F - Droit au silence et à ne pas s’auto-incriminer

[…]

 


[1] Dalloz.fr, actualité, 20 février 2018, obs. J.-M. Pastor ; JCP éd. G, 2018, 254, obs. Ph. Collet ; Dr. Pénal, 2018, comm. 91, obs. A. Maron et M. Haas.

[2] Dalloz.fr, actualité, 30 juin 2017, obs. D. Goetz ; RSC, 2017, p. 765, obs. F. Cordier ; AJ Pénal, septembre 2017, p. 403, obs. G. Roussel ; Procédures, 2017, comm. 210, obs. A.-S. Chavent-Leclère ; Gaz. Pal., 24 octobre 2017, p. 56, obs.
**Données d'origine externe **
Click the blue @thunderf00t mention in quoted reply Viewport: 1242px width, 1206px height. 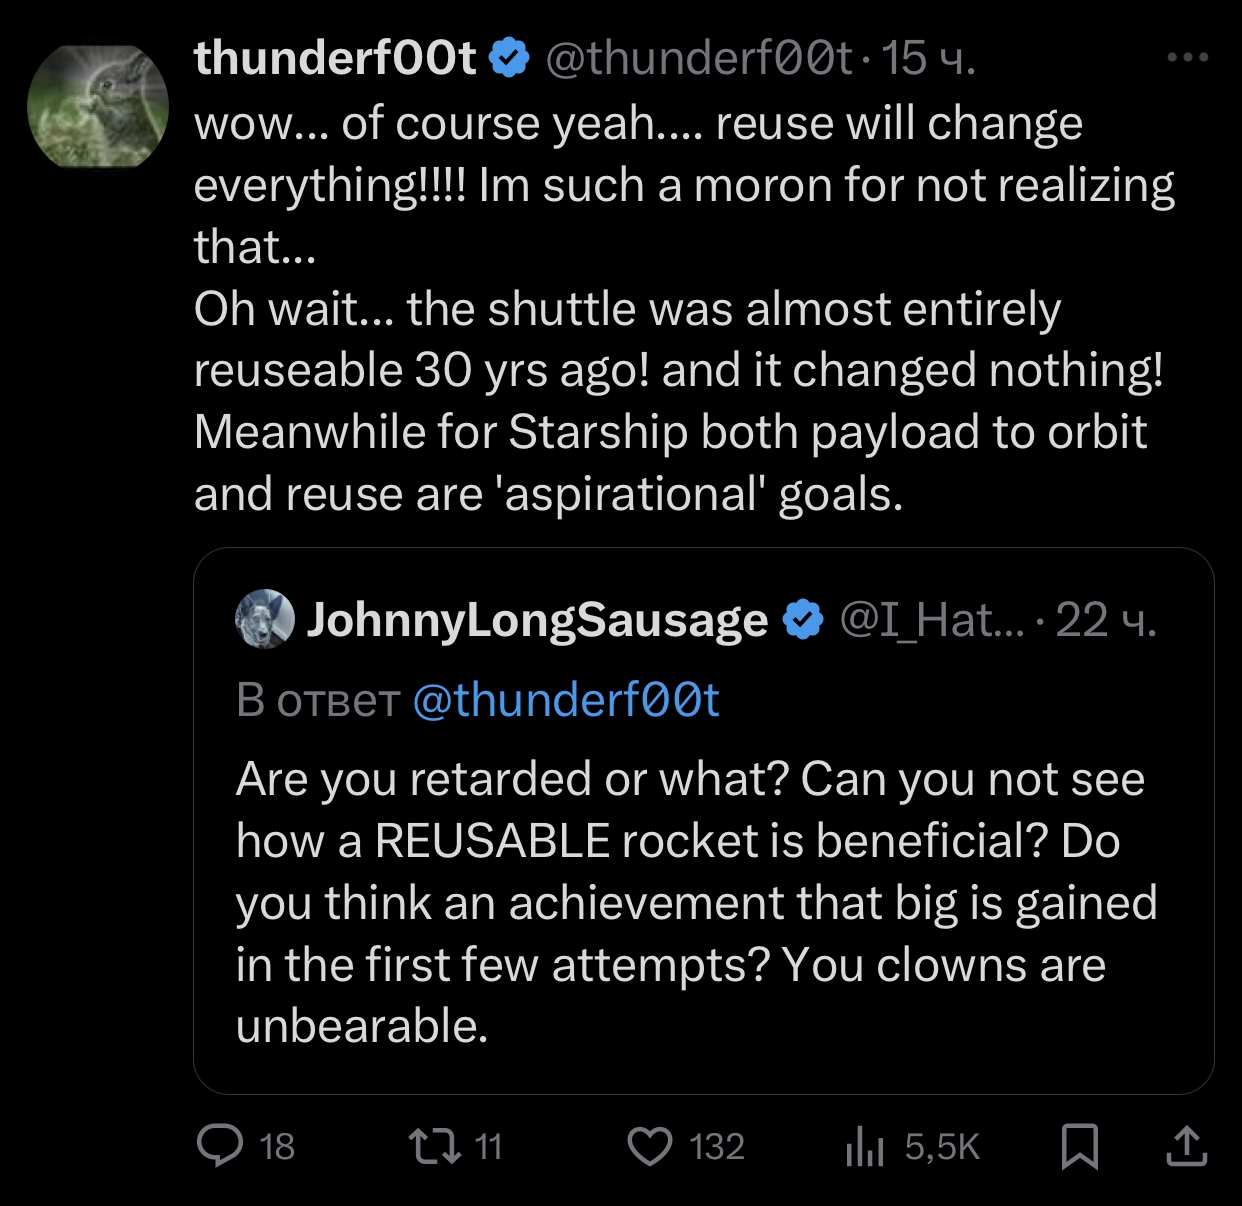coord(566,700)
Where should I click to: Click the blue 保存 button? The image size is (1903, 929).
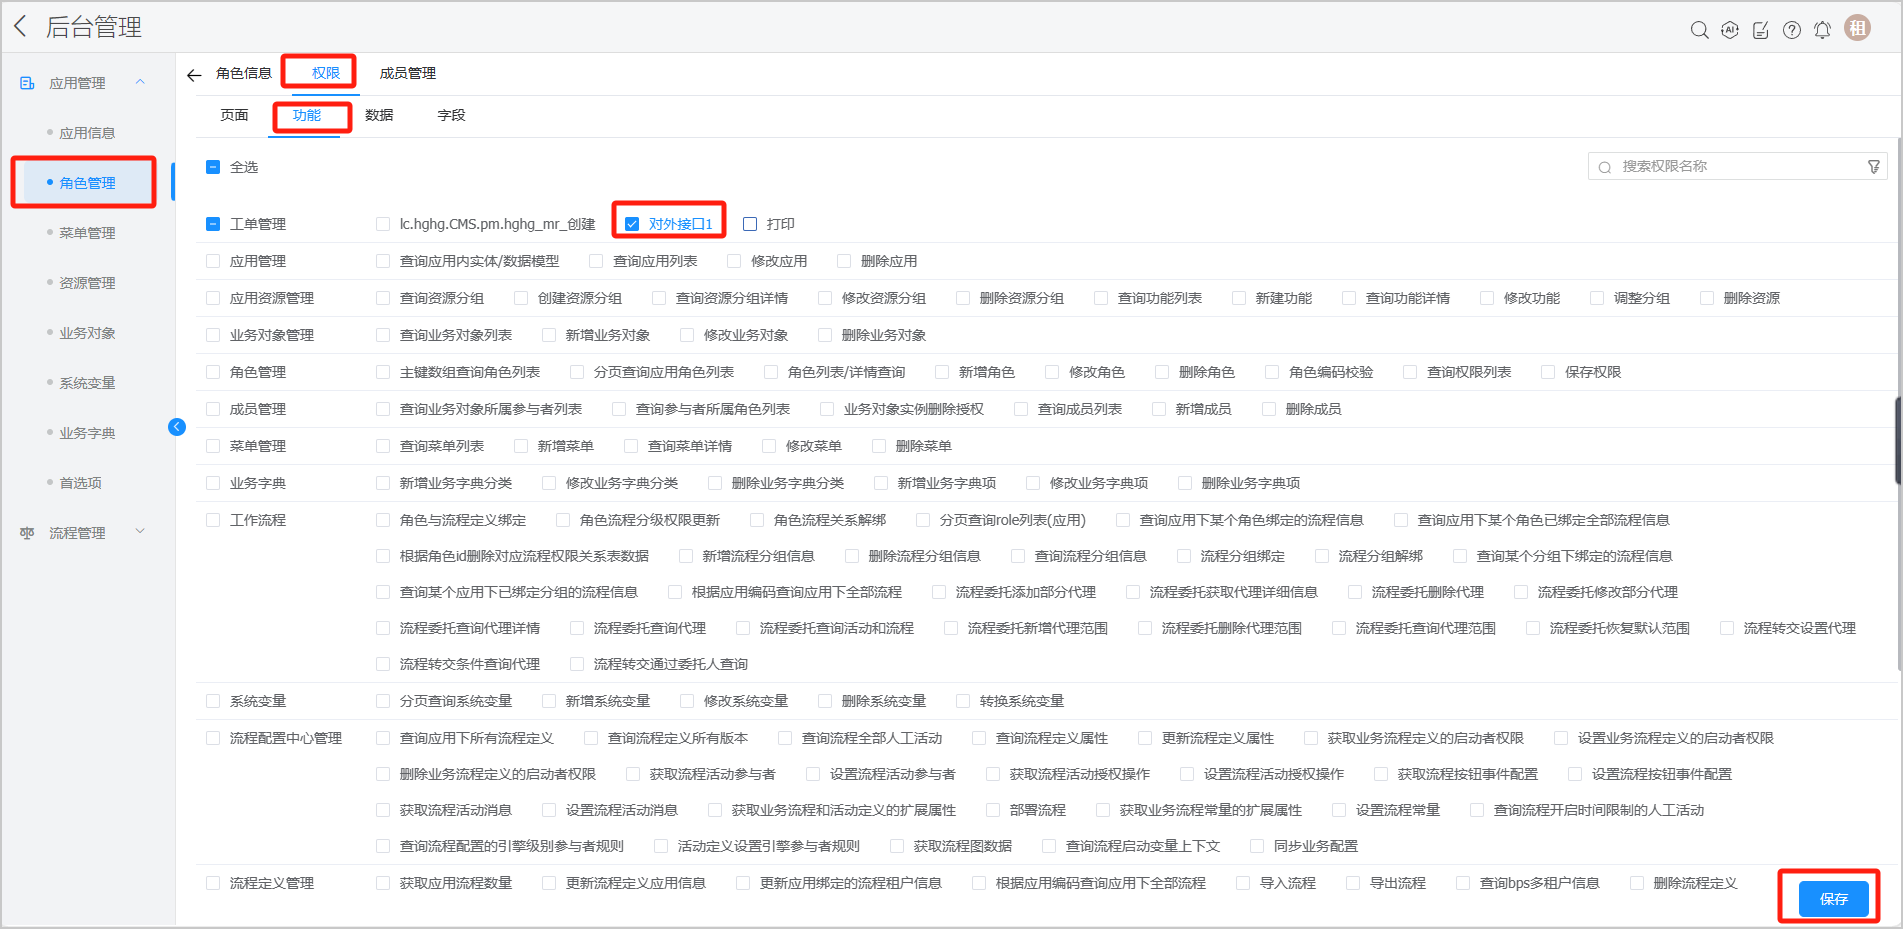click(x=1833, y=899)
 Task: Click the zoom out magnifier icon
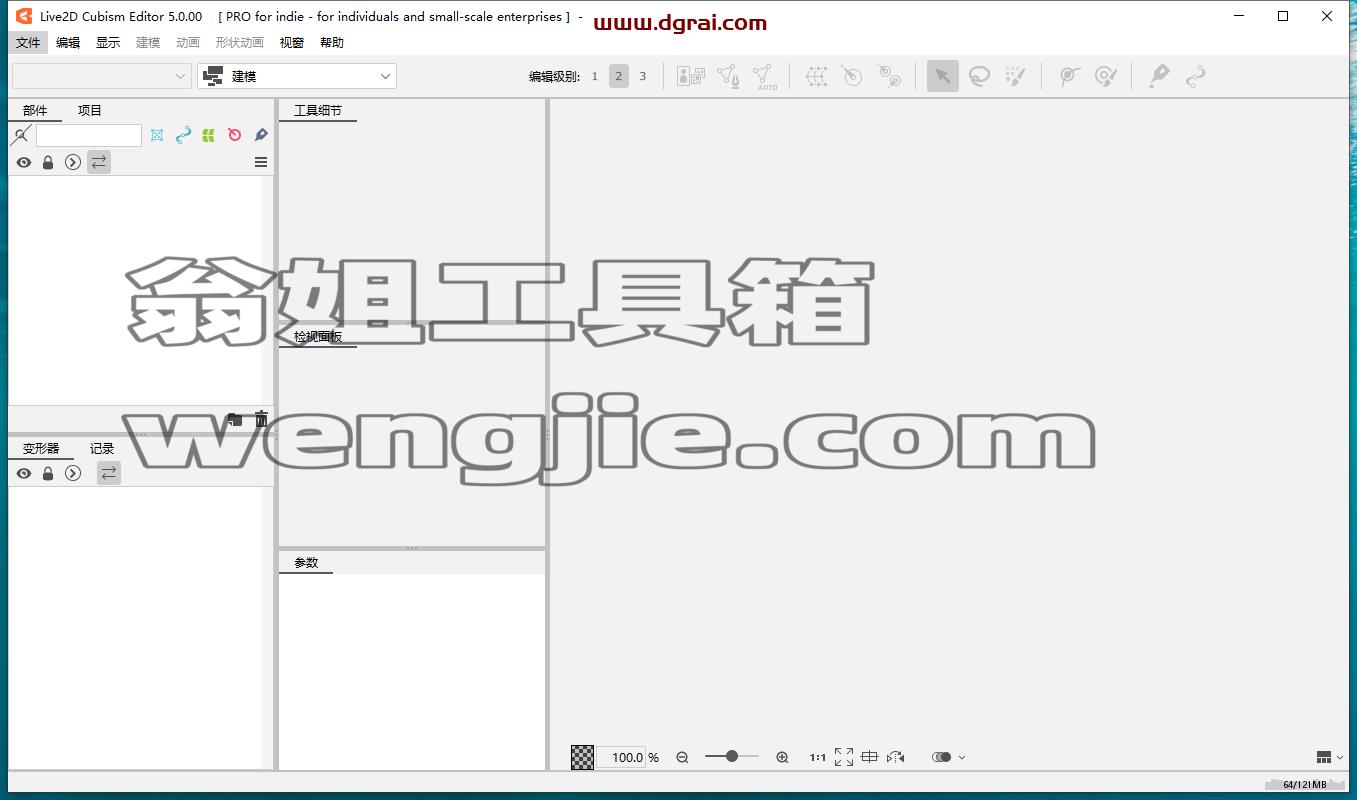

F. Fourment.

[3] D., 2017, p. 1339, note S. Pellé ; AJ Pénal, 2017, p. 353, obs. J. Andréi ; Dr. Pénal, 2017, comm. 80, obs. A. Maron et M. Haas ; D., 2017, Pan. p. 1676, obs. J. Pradel.

[4] Dalloz.fr, actualité, 15 janvier 2018, obs. D. Goetz ; Procédures 2018, comm. 90, obs. A.-S. Chavent-Leclère.

[5] Dalloz.fr, actualité, 5 décembre 2017, obs. S. Fucini.

[6] Dalloz.fr, actualité, 17 juillet 2017, obs. D. Goetz.

[7] D., 2018, AJ, p. 1314.

[8] Procédures, 2018, comm. 124, obs. A.-S. Chavent-Leclère ; Dr. Pénal, 2018, comm. 69, obs. A. Maron et M. Haas ; JCP éd. G, 2018, 469, n° 15, obs. J.-B. Perrier.

[9] Dalloz.fr, actualité, 15 janvier 2018, obs. D. Goetz ; Procédures, 2018, comm. 90, obs. A.-S. Chavent-Leclère.